Its really all a shame because the developers had in their hands a decent creative commodity that could easily be stretched out into a long-running franchise. But instead of going back to the drawing board and reevaluating what worked and what didnt from the original, the developers basically rehashed the same title twice. That philosophy unfortunately is contradictory to what I liked about the original title to begin with. The developers need to identify those innovative qualities from the original, redefine them, come up with more exciting ideas, and fix all the old problems as well (sounds like recipe for almost any sequel actually). Maybe then well have on our hands a classic title in the making and not another forgettable RPG amidst a sea of mediocrity.

Though keep in mind that this review comes from someone who played and enjoyed the original. If you are new to the series, there may still be some enjoyment to be had from the positive qualities that Ben and I mentioned about the sequel. Rating: 5 out of 10

Evolution 2: Far Off Promise – Consumer Guide

According to ESRB, this game contains: Mild Animated Violence, Use of Tobacco & Alcohol

As far as parents are concerned, Evolution 2 doesn't really deserve its "Teen" rating. Aside from the occasional cute animal dropping dead to the ground during a battle, this is a game that younger gamers will probably enjoy. Evolution 2 is even a good introduction into the world of RPGs for the kids who haven't experienced it.

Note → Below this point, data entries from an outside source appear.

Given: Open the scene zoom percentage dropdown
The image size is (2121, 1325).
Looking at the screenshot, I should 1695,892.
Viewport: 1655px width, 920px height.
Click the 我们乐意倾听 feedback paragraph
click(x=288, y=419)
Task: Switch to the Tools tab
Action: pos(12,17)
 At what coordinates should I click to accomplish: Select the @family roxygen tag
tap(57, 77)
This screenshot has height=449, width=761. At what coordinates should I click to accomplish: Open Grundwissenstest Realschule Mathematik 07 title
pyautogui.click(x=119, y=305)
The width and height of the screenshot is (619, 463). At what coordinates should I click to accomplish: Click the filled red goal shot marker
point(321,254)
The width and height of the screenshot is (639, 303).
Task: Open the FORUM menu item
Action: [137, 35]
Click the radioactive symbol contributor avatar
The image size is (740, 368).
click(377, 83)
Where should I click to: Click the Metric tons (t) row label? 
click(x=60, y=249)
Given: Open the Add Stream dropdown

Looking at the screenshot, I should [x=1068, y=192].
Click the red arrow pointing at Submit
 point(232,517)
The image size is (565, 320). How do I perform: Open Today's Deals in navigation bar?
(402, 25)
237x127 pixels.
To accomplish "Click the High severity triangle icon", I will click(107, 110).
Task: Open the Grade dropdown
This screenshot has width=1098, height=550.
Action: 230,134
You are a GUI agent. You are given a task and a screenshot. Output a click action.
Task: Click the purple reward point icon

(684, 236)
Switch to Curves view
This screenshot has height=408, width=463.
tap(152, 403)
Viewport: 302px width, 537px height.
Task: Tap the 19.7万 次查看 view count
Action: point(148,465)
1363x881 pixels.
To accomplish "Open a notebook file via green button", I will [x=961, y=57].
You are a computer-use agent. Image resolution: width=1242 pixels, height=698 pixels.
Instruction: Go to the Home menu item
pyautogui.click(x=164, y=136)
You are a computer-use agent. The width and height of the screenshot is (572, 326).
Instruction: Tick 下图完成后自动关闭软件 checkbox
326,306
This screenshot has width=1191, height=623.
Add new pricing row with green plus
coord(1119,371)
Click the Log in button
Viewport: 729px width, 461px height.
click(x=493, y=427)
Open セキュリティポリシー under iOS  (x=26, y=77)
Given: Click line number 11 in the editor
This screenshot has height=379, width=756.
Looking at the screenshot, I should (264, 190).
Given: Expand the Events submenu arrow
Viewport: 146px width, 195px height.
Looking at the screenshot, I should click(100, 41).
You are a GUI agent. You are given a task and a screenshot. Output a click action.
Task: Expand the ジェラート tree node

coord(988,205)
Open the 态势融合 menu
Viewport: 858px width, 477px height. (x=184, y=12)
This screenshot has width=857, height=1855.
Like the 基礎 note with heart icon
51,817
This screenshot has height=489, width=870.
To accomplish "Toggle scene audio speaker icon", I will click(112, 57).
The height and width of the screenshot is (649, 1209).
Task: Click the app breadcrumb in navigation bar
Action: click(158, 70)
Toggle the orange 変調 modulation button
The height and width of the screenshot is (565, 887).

RPG fans will probably want a bit more to chew on than what Evolution 2 offers, but if they look hard, they might find enough there to stay busy and entertained.

Dreamcast owners would be wise to give this game a chance. It's fun in its approach and contains a surprisingly deep battle system that underlies the game's child-like atmosphere. And don't forget that this game is now pretty cheap, so even if you don't like it much you won't be out much more than $15.